A 2.5 g sample of NaOH (Mw = 40.00) was dissolved in water to give a
solution of final volume 250 cm3.
(i) With reasons, state whether NaOH is a strong or a weak base. Give the
conjugate acid of NaOH and decide whether this conjugate acid is acid,
alkaline or neutral.
(ii) Calculate the molarity NaOH in the solution.
(iii) Calculate the pH of the solution.
(iv) Calculate the molarity of the resulting solution if 100 cm3 of water is
added to the original 250 cm3 NaOH solution. Find the pH of the new
solution.
(v) 4.5 g of acid HA (Mw = 60.00, pKa = 4.8) is added to 100 cm3 of the
original NaOH solution. Assuming no dilution occurs; calculate the pH
of the resulting solution.
(i) To determine whether NaOH is a strong or weak base, we need to consider its dissociation in water. Strong bases dissociate completely in water, while weak bases only partially dissociate. NaOH is a strong base because it completely dissociates into Na+ ions and OH- ions in water.
The conjugate acid of NaOH is H2O, which is a neutral substance. Water is neither acidic nor alkaline.
(ii) To calculate the molarity of NaOH in the solution, we need to use the formula:
Molarity (M) = moles of solute / volume of solution (in liters)
First, we need to convert the mass of NaOH to moles by dividing it by the molar mass:
moles of NaOH = mass of NaOH / molar mass of NaOH
= 2.5 g / 40.00 g/mol
= 0.0625 mol
Next, we need to convert the volume of the solution from cm3 to liters:
volume of solution = 250 cm3 / 1000 cm3/L
= 0.25 L
Now we can calculate the molarity:
Molarity of NaOH = 0.0625 mol / 0.25 L
= 0.25 M
(iii) To calculate the pH of the solution, we need to know the concentration of OH- ions. Since NaOH completely dissociates in water, the concentration of OH- ions is equal to the molarity of NaOH that we calculated in part (ii).
pOH = -log[OH-]
= -log(0.25)
= 0.3979
To convert pOH to pH, we can use the equation:
pH = 14 - pOH
= 14 - 0.3979
= 13.6021
Therefore, the pH of the solution is approximately 13.6.
(iv) If 100 cm3 of water is added to the original 250 cm3 NaOH solution, the volume of the resulting solution becomes 250 cm3 + 100 cm3 = 350 cm3.
To calculate the molarity of the resulting solution, we can use the same formula as in part (ii):
Molarity of NaOH = moles of NaOH / volume of solution
Since the moles of NaOH remains the same, and the volume of the solution increases with the addition of water, the molarity will decrease.
Molarity of the new solution = 0.0625 mol / 0.35 L
= 0.1786 M
To find the pH of the new solution, we can follow the same process as in part (iii) using the molarity of the new solution.

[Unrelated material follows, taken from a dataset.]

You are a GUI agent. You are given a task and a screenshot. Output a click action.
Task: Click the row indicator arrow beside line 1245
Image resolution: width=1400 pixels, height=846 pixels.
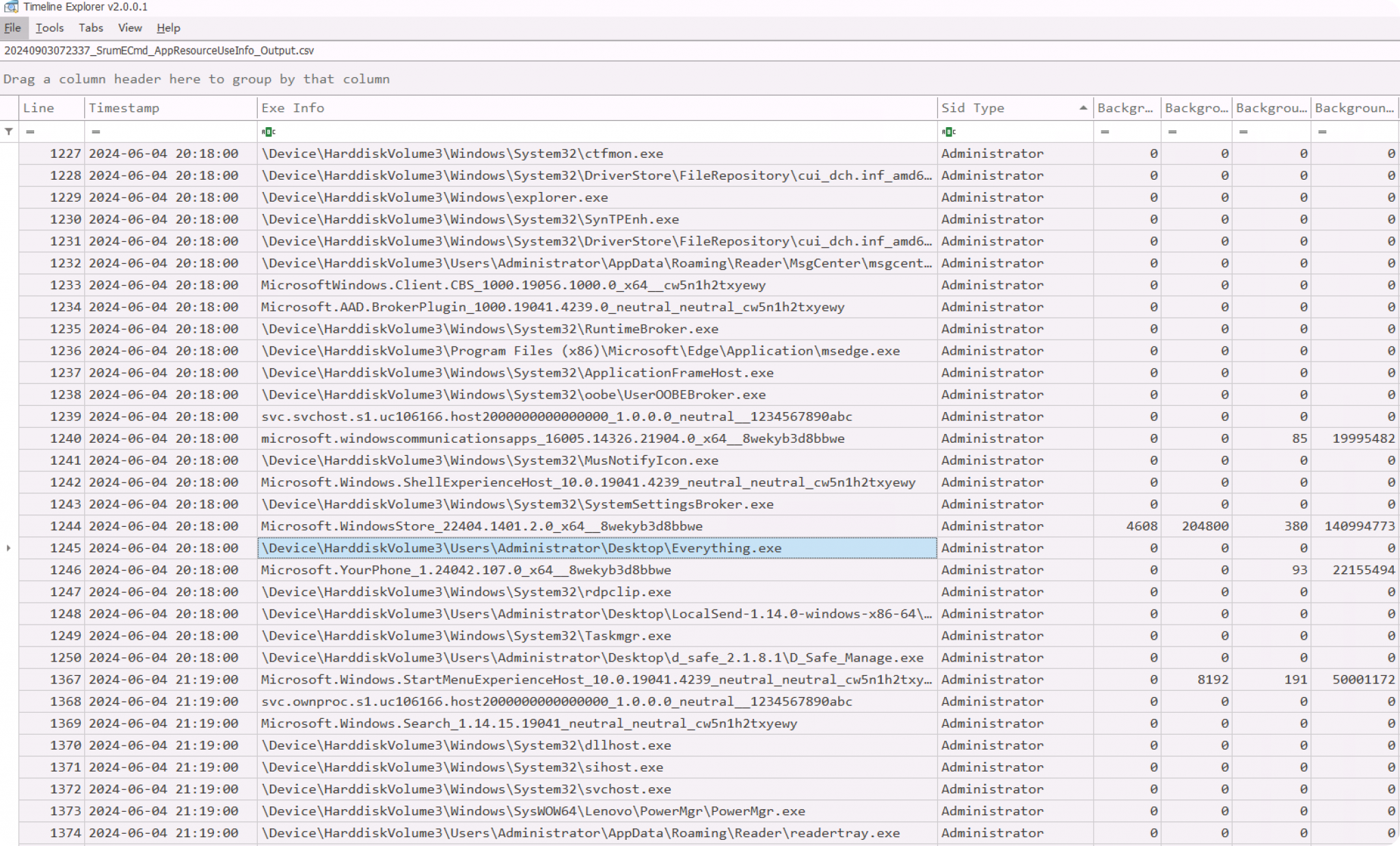(x=8, y=548)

(v) To calculate the pH of the resulting solution when 4.5 g of acid HA is added, we need to consider the acid-base reaction between HA and NaOH. It is given that HA has a pKa value of 4.8, which means it will partially dissociate in water, forming H+ ions.
Without knowing additional information about the reaction between HA and NaOH or the Ka value of HA, it is not possible to accurately determine the resulting pH. However, we can make some general observations.
Since NaOH is a strong base and HA is a weak acid, the reaction will favor the formation of water and the corresponding salt. The OH- ions from NaOH will neutralize some of the H+ ions from HA, resulting in a decrease in the overall acidity of the solution. As a result, the pH of the resulting solution is expected to increase compared to the original NaOH solution. However, without more information, a precise pH calculation is not possible.